I’m getting a case of The Gardener’s Blues, there’s less and less to do and more and more time becomes devoted to thumb twiddling and planning. I still have some jobs, but the long hours spent knee deep in the soil are on hiatus. You know what funny? There aren’t any gardeners in our family, I’m the only one. My father was a gardener too, it would have been great to have had him here to see all that I’ve been doing. A Lone Gardener sounds kind of cool, right reader? Yeah, let’s all pretend I’m cool. You owe me that, I’m a half-orphan after all. So, I was lucky in that I had quite a bit of flesh after peeling, no, I mean squash flesh, my peeling skills can be hazardous, but not that bad. So I had one chance to try something new, well newish, out.

 photo WP_20160908_006_e_zpstgxkpsgj.jpgWithout further ado, no, wait, lots more ado. Much Ado about nothing.

I’ve typed ado too much and now it doesn’t sound right. You know? Ado. Okay, You remember my Buckwheat Flour Tortilla recipe. Woah! Woah! You being racist, reader?! You saying that all us Irish are making Tortillas. Paddy’s home-made tacos? Tut tut, wait, no, that might be potatoes. I’m just having some fun, but don’t be racist and all that.The absurdity of me having a specialised tortilla recipe tickles me, I never even knew what they were until I needed something new to eat, now I’m an expert, or I play one on the internet at least. I’m possibly the only one making these. Maybe not, but we can pretend. I might be the only one making them with flax, egg, chia, yoghurt and now squash. Yeah, that’s right, our pal makes its last stand has an egg replacement. So how are they? Tune in next paragraph to find out.

 photo WP_20160908_009_e_zpsegcafmnq.jpgA few cracker, chips, whatever. So crispy, crunchy, delicious.
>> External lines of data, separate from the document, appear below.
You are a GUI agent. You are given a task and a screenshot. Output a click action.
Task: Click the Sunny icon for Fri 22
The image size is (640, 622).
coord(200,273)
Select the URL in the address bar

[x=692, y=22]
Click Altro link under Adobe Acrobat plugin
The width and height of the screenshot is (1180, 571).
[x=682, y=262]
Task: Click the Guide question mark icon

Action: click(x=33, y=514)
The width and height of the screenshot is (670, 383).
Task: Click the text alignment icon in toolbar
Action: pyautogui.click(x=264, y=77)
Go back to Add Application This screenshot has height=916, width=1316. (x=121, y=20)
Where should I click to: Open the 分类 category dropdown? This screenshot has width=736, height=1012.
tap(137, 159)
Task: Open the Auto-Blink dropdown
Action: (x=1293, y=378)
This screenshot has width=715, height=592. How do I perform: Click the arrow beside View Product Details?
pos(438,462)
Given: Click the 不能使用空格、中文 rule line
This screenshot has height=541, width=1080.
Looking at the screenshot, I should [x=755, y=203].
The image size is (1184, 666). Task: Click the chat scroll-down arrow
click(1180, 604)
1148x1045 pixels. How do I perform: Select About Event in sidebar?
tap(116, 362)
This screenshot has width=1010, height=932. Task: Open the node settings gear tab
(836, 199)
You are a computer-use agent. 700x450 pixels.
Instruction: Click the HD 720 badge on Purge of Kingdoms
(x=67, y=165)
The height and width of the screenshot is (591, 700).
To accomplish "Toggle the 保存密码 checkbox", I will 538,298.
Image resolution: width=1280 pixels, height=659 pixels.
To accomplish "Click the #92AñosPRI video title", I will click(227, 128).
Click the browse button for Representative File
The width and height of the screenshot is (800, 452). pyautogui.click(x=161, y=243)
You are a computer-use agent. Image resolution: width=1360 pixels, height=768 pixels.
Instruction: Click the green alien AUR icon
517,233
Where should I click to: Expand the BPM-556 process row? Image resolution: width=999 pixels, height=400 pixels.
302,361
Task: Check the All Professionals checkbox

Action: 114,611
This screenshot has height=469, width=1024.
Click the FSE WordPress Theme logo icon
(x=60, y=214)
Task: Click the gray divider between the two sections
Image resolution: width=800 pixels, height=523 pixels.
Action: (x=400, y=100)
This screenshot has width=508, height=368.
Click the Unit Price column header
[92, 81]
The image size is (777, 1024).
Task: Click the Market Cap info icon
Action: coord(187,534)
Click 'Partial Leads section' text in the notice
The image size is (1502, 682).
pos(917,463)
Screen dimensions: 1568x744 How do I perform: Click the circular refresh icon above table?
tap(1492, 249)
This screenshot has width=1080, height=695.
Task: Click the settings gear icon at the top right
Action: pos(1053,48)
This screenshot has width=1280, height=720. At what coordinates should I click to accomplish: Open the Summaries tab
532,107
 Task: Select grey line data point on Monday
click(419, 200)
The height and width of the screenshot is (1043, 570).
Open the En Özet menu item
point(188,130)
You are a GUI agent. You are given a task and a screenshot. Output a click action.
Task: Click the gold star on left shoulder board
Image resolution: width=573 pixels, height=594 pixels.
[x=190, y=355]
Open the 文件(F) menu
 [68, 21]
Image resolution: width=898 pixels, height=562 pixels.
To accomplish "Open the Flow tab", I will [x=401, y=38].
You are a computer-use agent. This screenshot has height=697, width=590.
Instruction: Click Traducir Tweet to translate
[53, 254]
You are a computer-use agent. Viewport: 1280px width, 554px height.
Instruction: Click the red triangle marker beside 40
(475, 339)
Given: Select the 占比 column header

When we last left our hero, Jack as he often claims to be, he was making a mess. Hey! I used more than the usual amount of this recipe, I added half again. I cut out some rounds for the baked test and I’ve froze a few of the tortillas, wraps, whatever you prefer. I freeze them in between rounds of greaseproof paper. Roll them and bag ’em. I can then defrost and bake or fry them. The dough only needed a very slight dusting of flour while kneading. I have no idea why, but chia and harlequin, not any other squash sadly, I’ve tried, allow you to roll it wafer thin while staying together. I hold it in the centre like above and if it doesn’t pull away or tear then it’s good. Now you probably don’t have harlequin to hand, if you do send it to me!, but chia will allow the same thinness and consequently the same crunch.

 photo WP_20160908_008_e_zpsfbixrr7m.jpgIt was elastic like when using chia.

So, that’s it, a total of thirteen harlequin squashes have been put to great use. I have pies, gnocchi and wraps left for the next few months. I’m happy, sad to see them go naturally, I’ve been grafting since January, but it’s been worthwhile. But I was content chewing my way through crunchy crackers, stuffing melt-in-the-mouth stuffing into my face, tearing the crispy topping off pies and popping gnocchi into my gob. It’s a labour of love. My harlequin squash, always mine, no matter where they grow, will be a staple of my life, not just my diet, from here on out. It’s only be for a short few months. I’ll have to start all over again each year, but I’ll do it gladly. I hope next year will be so bountiful. See you all soon.